Il carattere è stato, invece, il tratto distintivo di Lichsteiner (autore, anche quest’anno, di ottime prestazioni) e, a suo modo, indiscutibilmente di Alves; ma annoveriamo diversi esempi celebri nella nostra storia, da Gentile a Torricelli, passando persino per Birindelli, di titolari o gregari che, pur talvolta in sordina, con intensa grinta e determinazione, hanno supplito ad eventuali carenze tecniche. Se prendiamo, invece, altre squadre italiane, non possiamo che riconoscere la netta crescita di giocatori in principio modesti, come Hysaj o Mario Rui, evidentemente attraverso allenamenti specifici.

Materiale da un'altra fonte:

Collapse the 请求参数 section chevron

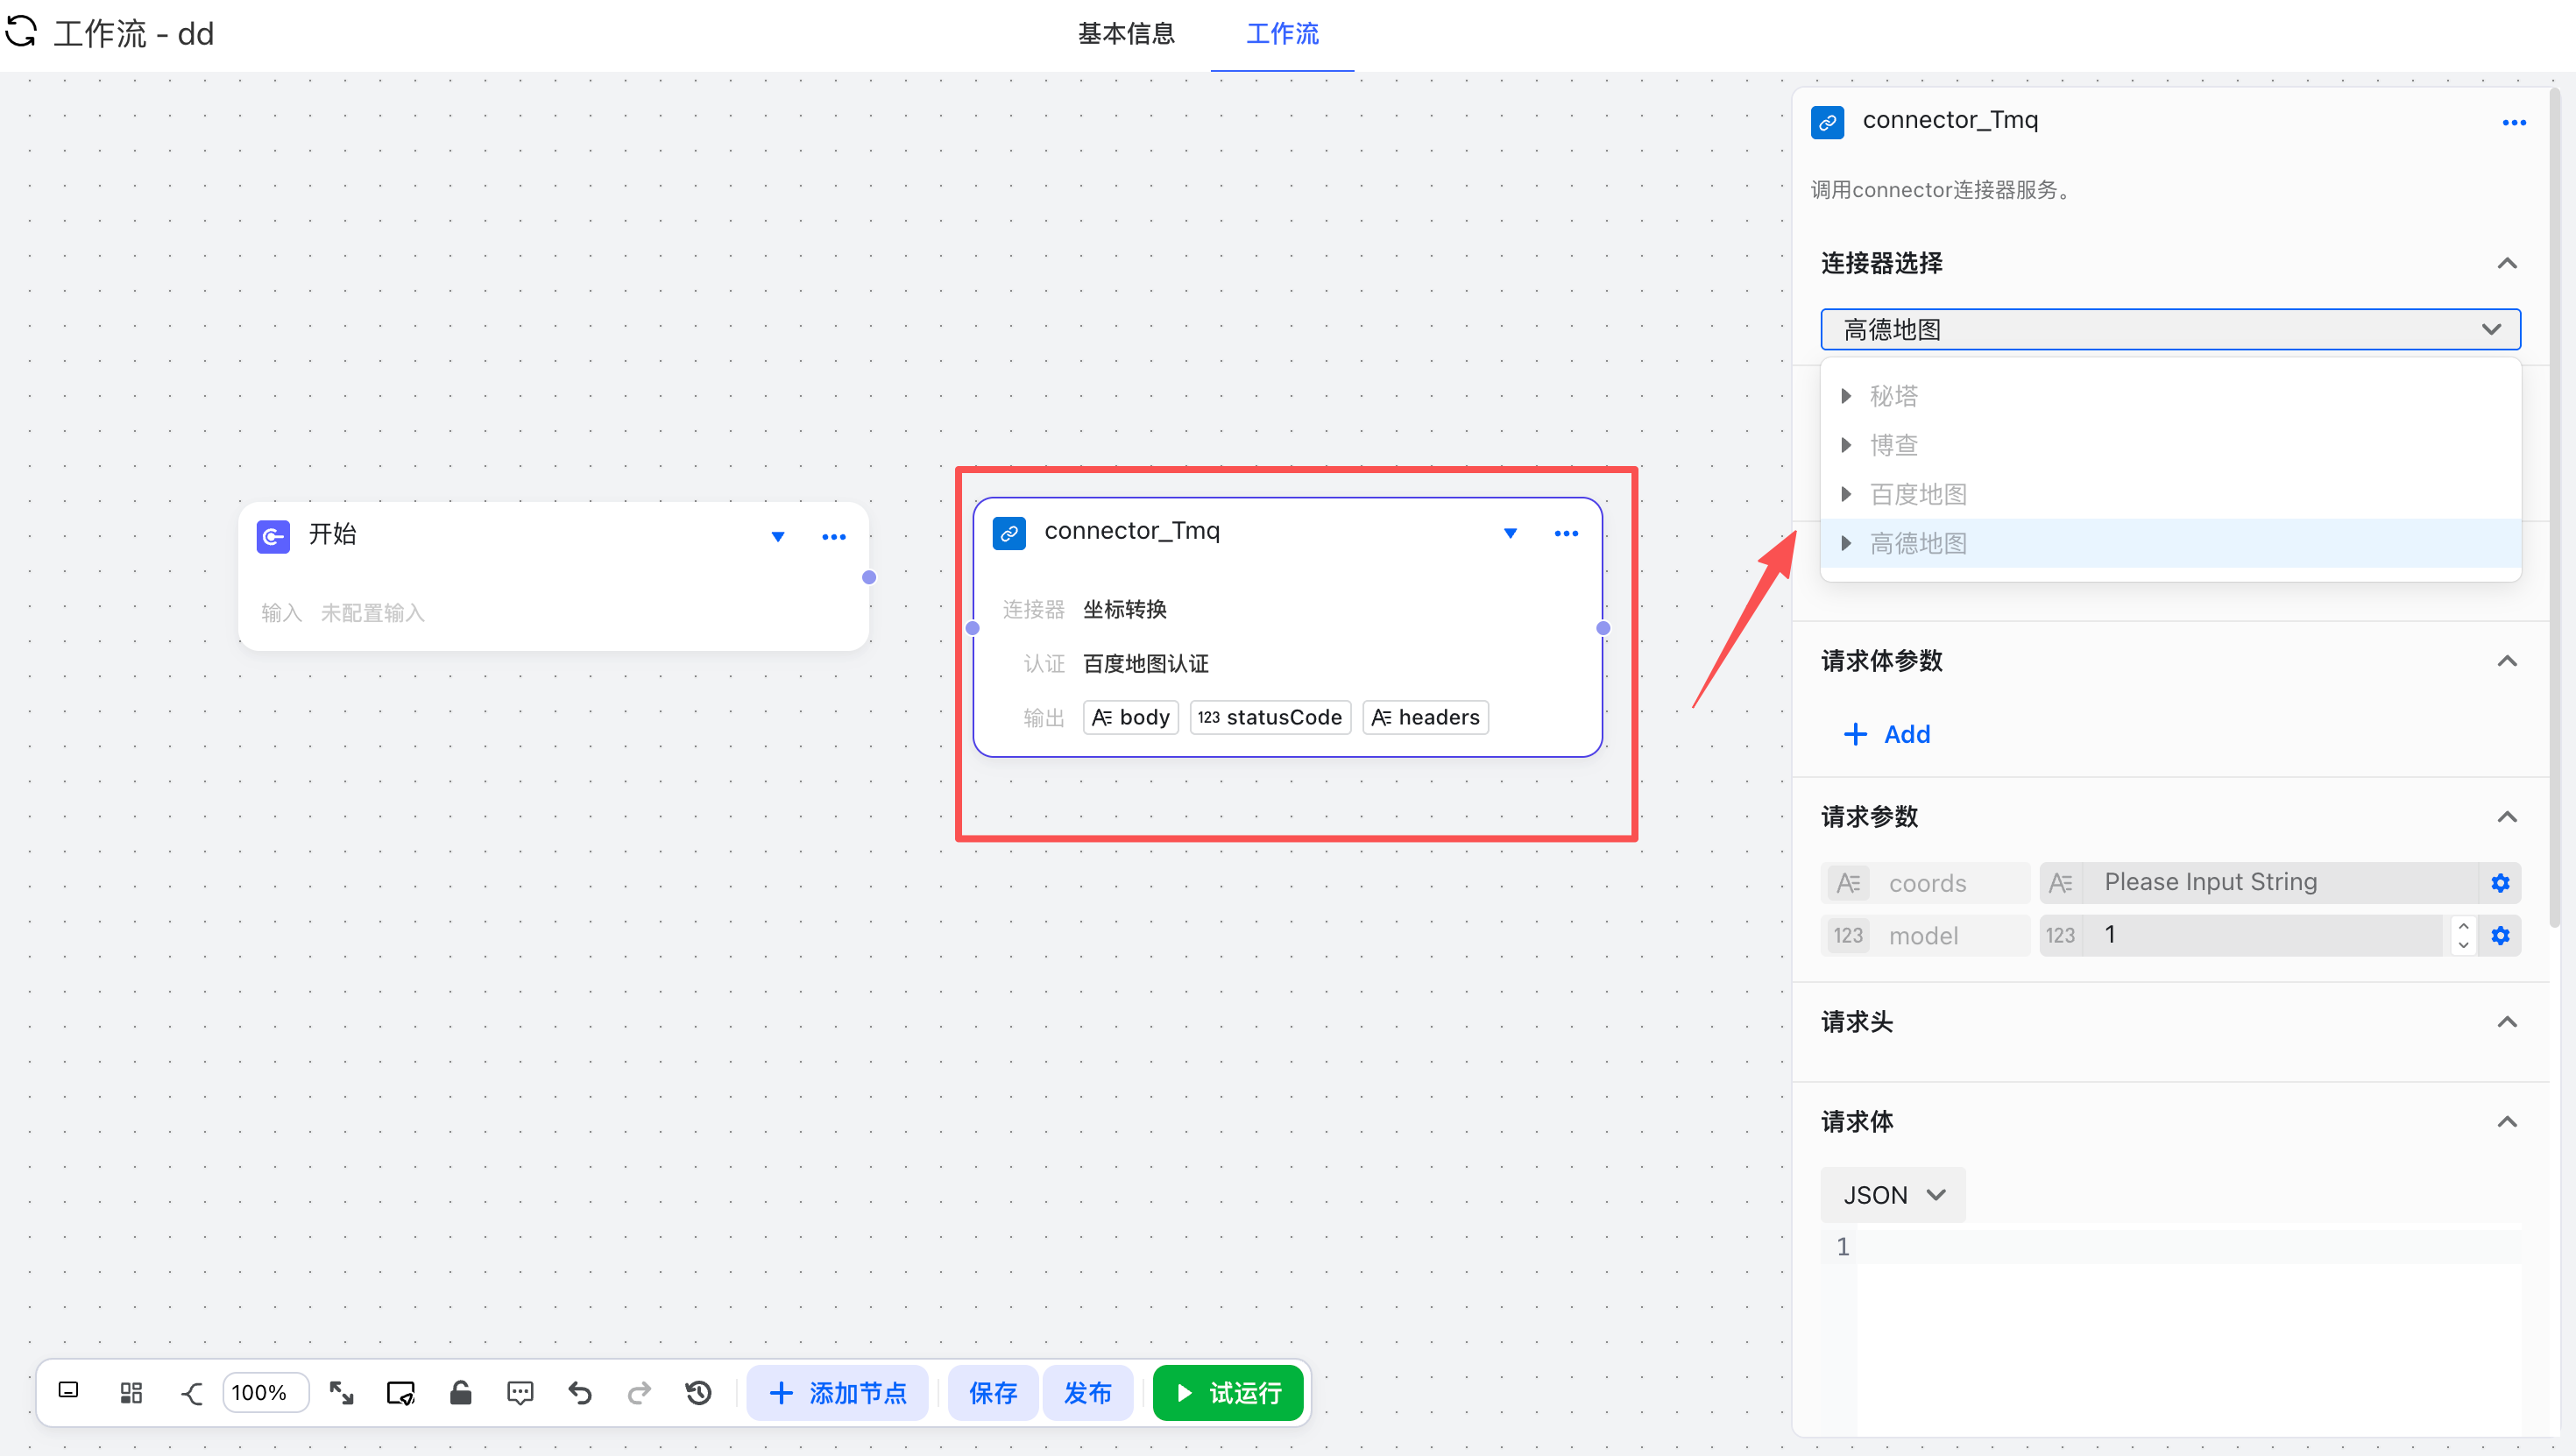[2506, 817]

Nel caso di De Sciglio, parliamo dell’interprete di un ruolo in cui è attualmente difficile trovare sostituti di grande qualità – a meno, appunto, di veri e propri investimenti – ma che, comunque, è costato 12 milioni. L’attualità lascerebbe intendere che non si possa pretendere molto di più, ma è lecito confidare in spiragli di miglioramento, data anche la giovane età (quasi 26). Mattia potrebbe, per certi versi, incarnare il profilo del giocatore da “Juve vecchio stampo”, magari un po’ più defilato, ma affidabile, che ha le stesse possibilità episodiche di giocare una partita oscena, così come di vivere l’exploit di una grandissima serata (es. Birindelli al Riazor nel 2002).

Spetterà ad Allegri, specie dopo averlo presentato come “un giocatore importante“, che “ha perso qualche anno per strada” e che “deve ritrovarsi, perché può e deve fare ancora meglio, provvedere a rinforzare il “suo” Mattia, nella convinzione di poter e dover osare di più, magari consentendogli di affrontare anche la corsia in attacco con la sicurezza mostrata in fase di contenimento e responsabilizzandolo circa la solidità che un membro della Juventus deve possedere.

Insomma, per vincere la scommessa, non sarebbe male riuscire a fare di De Sciglio, per quantità e determinazione, una specie (superiore) di Birindelli.